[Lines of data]
■ ■ ■ ■

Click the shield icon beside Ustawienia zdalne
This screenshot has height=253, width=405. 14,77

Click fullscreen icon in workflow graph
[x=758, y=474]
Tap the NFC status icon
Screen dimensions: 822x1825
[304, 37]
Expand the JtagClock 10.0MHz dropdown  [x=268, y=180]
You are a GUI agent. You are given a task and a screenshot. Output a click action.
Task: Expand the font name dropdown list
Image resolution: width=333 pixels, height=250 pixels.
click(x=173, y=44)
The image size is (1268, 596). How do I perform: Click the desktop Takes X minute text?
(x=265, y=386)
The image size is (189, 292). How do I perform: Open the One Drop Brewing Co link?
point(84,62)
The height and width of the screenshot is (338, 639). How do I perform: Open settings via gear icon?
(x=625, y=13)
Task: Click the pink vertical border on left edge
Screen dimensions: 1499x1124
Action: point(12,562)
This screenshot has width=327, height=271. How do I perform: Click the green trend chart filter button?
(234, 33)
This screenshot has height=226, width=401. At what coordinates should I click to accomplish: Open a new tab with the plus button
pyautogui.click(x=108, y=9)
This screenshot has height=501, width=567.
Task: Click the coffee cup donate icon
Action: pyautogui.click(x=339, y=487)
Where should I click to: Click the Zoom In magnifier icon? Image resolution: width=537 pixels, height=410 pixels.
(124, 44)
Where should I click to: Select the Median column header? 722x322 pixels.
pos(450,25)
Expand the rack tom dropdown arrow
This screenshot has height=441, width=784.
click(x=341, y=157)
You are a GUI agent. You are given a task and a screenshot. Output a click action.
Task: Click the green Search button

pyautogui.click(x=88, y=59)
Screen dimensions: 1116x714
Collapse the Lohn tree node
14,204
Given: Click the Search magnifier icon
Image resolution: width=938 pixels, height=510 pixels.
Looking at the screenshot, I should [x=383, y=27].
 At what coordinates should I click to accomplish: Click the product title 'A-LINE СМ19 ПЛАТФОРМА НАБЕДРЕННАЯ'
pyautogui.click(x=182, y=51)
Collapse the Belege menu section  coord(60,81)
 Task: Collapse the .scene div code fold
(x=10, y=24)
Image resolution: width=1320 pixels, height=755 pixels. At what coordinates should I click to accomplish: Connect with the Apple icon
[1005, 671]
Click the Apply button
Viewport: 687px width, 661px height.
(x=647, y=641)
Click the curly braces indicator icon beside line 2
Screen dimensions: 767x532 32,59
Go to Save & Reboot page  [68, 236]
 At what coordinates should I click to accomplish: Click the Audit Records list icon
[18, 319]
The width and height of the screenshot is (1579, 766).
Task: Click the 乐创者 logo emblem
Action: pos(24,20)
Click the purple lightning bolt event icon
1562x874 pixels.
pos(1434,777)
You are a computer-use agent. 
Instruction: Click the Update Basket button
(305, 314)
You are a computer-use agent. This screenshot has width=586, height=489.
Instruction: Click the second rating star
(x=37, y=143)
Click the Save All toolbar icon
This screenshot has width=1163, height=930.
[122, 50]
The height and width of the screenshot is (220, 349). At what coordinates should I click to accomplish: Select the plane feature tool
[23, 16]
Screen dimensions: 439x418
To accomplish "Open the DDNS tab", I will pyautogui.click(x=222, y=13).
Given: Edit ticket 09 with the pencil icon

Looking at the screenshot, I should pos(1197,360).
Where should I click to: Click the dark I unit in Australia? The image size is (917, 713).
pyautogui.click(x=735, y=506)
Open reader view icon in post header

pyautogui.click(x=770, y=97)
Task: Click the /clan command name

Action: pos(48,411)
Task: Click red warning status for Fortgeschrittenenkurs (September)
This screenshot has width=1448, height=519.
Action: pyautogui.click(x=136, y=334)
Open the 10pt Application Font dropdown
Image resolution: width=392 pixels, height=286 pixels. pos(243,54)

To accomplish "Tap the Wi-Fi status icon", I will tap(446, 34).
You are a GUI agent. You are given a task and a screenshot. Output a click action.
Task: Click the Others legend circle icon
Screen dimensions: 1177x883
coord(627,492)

■ ■ ■ ■

### Short problem:
Copy out the lines above verbatim, beginning with the line containing "Expand the JtagClock" and ending with the line containing "Action: point(12,562)", both included.

### Result for this task:
Expand the JtagClock 10.0MHz dropdown  [x=268, y=180]
You are a GUI agent. You are given a task and a screenshot. Output a click action.
Task: Expand the font name dropdown list
Image resolution: width=333 pixels, height=250 pixels.
click(x=173, y=44)
The image size is (1268, 596). How do I perform: Click the desktop Takes X minute text?
(x=265, y=386)
The image size is (189, 292). How do I perform: Open the One Drop Brewing Co link?
point(84,62)
The height and width of the screenshot is (338, 639). How do I perform: Open settings via gear icon?
(x=625, y=13)
Task: Click the pink vertical border on left edge
Screen dimensions: 1499x1124
Action: point(12,562)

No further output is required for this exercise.